Do you not like Amy Winehouse or Rihanna ?
Guest Guest
Subject: Re: The Natural Life Cycle of Mailing Lists Tue Dec 09, 2008 2:34 am
Auditor #9 wrote:
So where can we get some more posters now, ones who will bring us happiness and joy and wash our feet with their tears of gratitude ?
Do you not like Amy Winehouse or Rihanna ?
Mormons are very enthusiastic and permanently unoffendable people, I say we all fly off to Utah...
Winehouse is ok, Rihanna no. I'm open to new stuff, though I rarely get the adrenaline rush I got listening to one minute forty seconds of 'Police Car' by the Cockney Rejects. Don't keep up much now that John Peel is dead...
Guest Guest
Subject: Re: The Natural Life Cycle of Mailing Lists Tue Dec 09, 2008 2:47 am
Mormons ? I like the Hare Krishnas myself but I don't think they have many computers.
Music goes through cycles as well. Winehouse seems to be a big part of a Motown revival or something ? I wonder was she completely manufactured ?
I think this is great below - "Tears dry on their own". Hard to believe that when she stops singing and starts talking she sounds like Michael Caine
Guest Guest
Subject: Re: The Natural Life Cycle of Mailing Lists Tue Dec 09, 2008 2:54 am
She went to one of those precocious child actor drama-schools (Eurgghh, child actors, the only reasonable argument in favour of abortion), but, in fairness, she's talented and has some great music. It is derivative, but then most things are.
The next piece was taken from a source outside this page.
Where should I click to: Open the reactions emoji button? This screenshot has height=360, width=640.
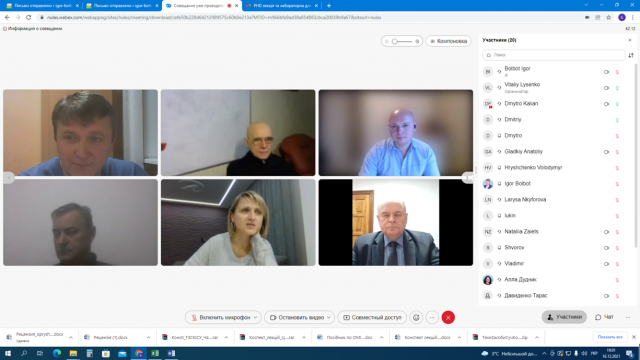coord(416,317)
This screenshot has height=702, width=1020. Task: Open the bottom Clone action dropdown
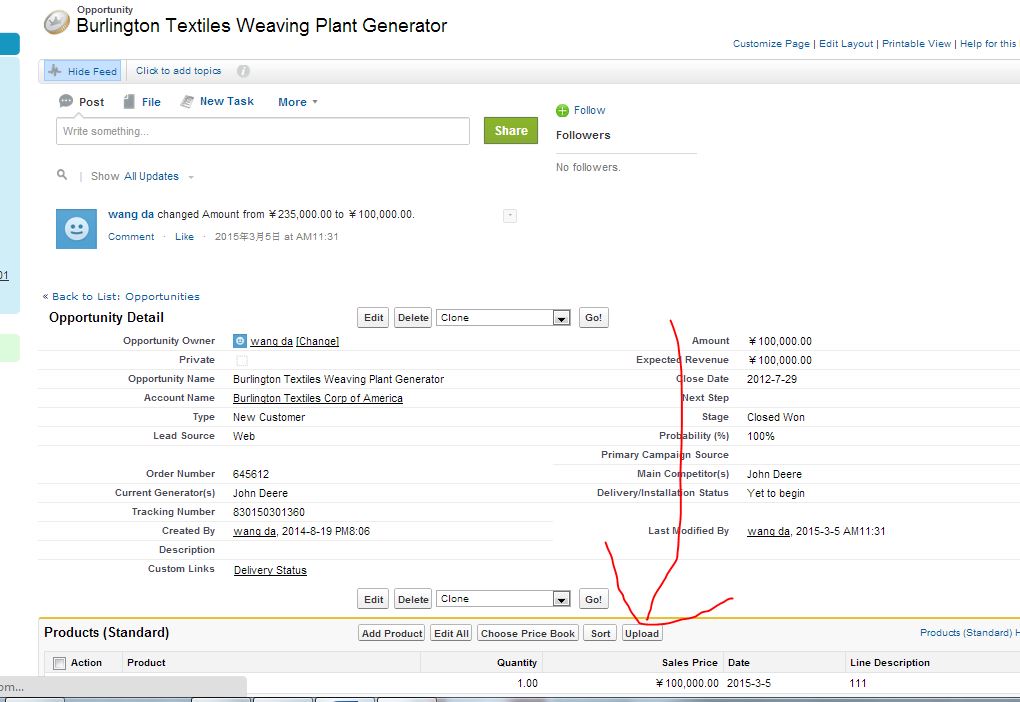[x=561, y=599]
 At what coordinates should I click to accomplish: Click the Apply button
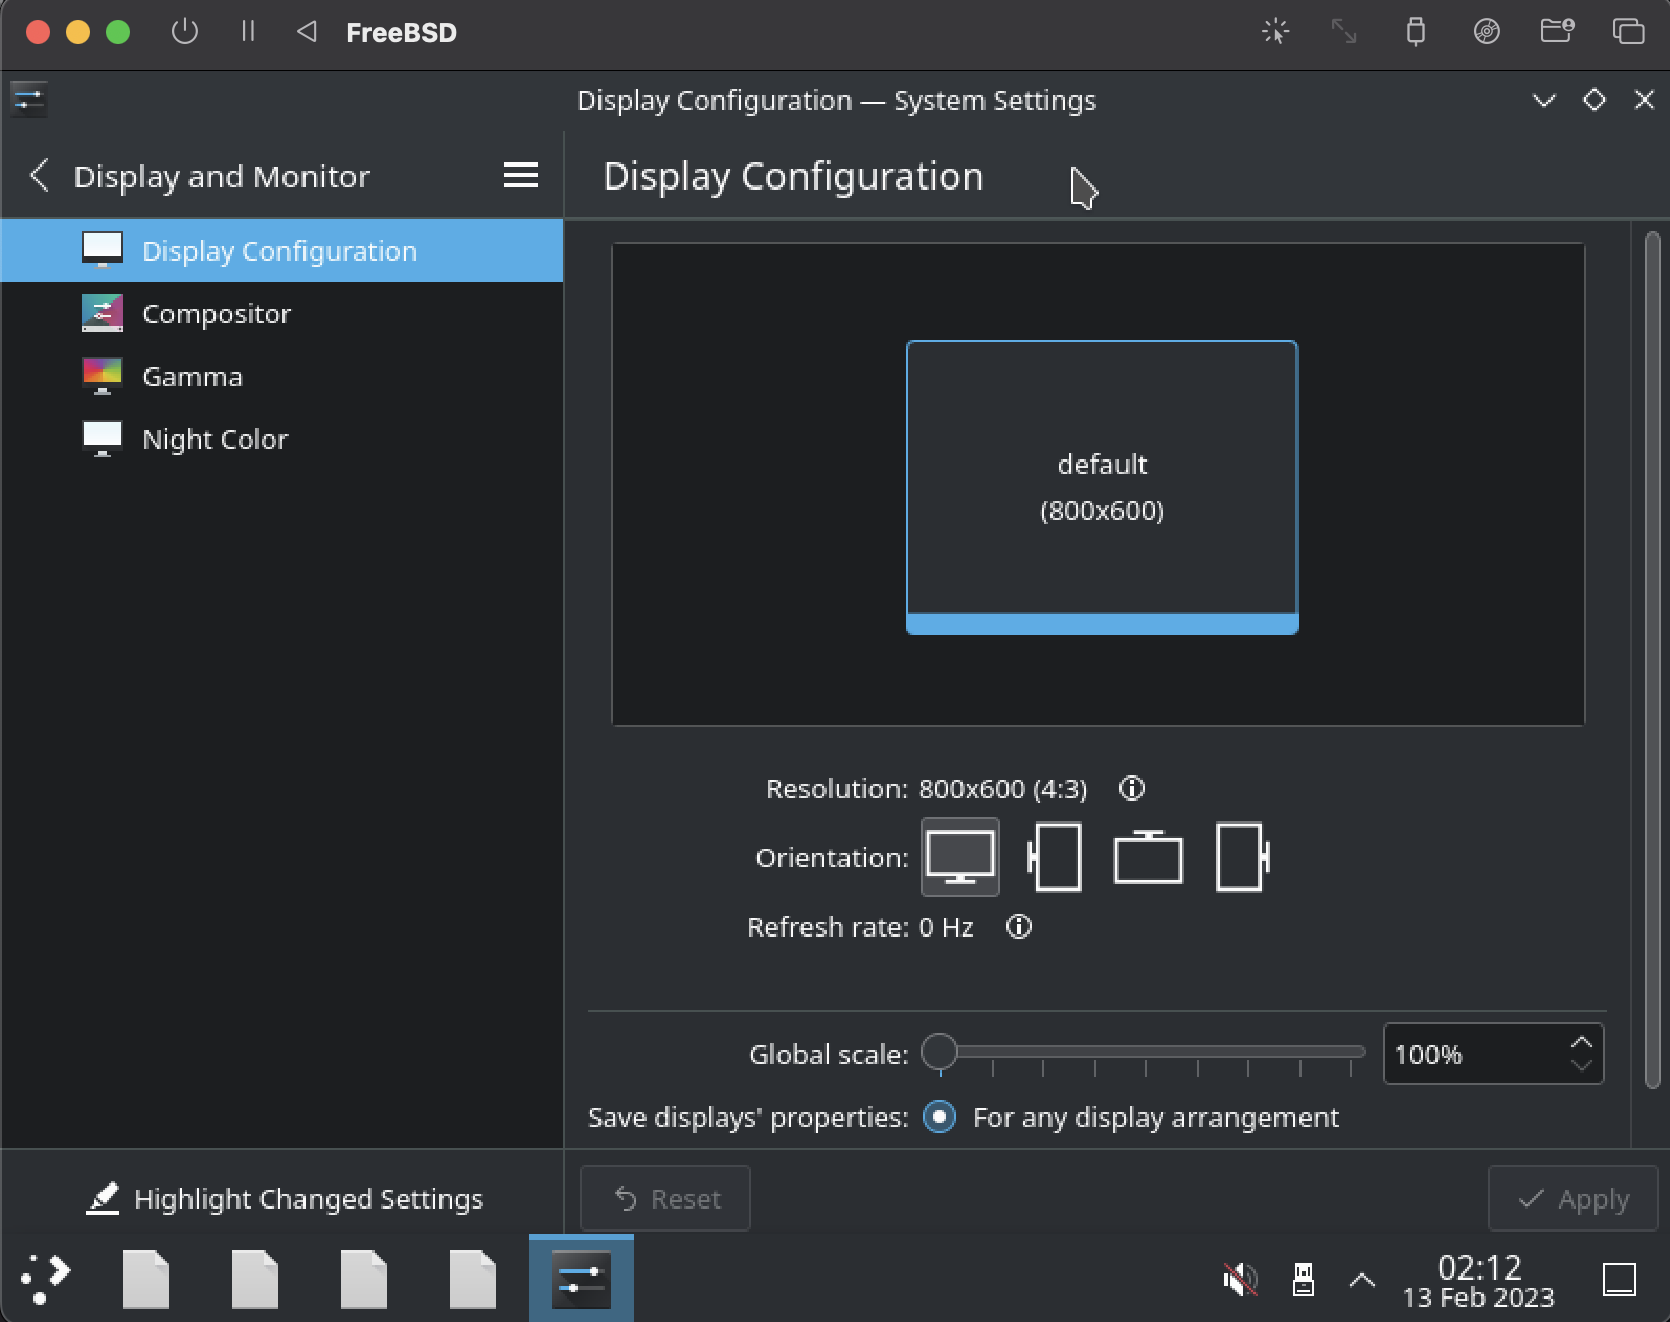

She's no Billie Holiday though...
Guest Guest
Subject: Re: The Natural Life Cycle of Mailing Lists Tue Dec 09, 2008 3:55 am
At the same time, Billie Holliday couldn't have been an Amy Winehouse either:
Subject: Re: The Natural Life Cycle of Mailing Lists Tue Dec 09, 2008 7:08 am
Amy Winehouse is absolute rubbish, Rihanna is quite good.
Back on topic though (because I think this kind of topic fits the overarching theme of the board very well), I disagree with AT's idea that the cycle expressed in the OP can be applied to things as drastically different to mailing lists (which I have never experienced, I presume they are like ye olde forums?) as iPods.
First of all, mailing lists and things like that which have limited life spans are unlike fads because they emerge largely out of the blue and then fade back into it when they are done. A mailing list (or forum) will emerge from a few bright ideas upon whom there are people to act, it may expand, reach its peak, diminish in popularity and eventually die. If it does so, it will largely be forgotten in a few months and its death will not necessarily have led to anything. Things like iPods, however, are but the latest in a line of technological advances which seek to fulfil what seems to be an inherent human desire for entertainment on the move. The original Walkmans (those tape playing thingies) were also a fad, but they died out because portable CD players came along, not because of any internal goings on of their own but because of external factors like the emergence of successive technology. Similarly, iPods and other mp3 players have repleced CD players.
In this sense I think mailing lists and forums are less like popular technology fads and have a life cycle more similar to, say, a refrigerator (or the life of one individual iPod, or any other appliance) in that it may come to an end not because it the next stage of technological evolution has arrived, but because of its own internal inadequacies. However, that is not to say that the life cycles of appliances have stages similar to those expressed in the OP, but then neither do popular fads.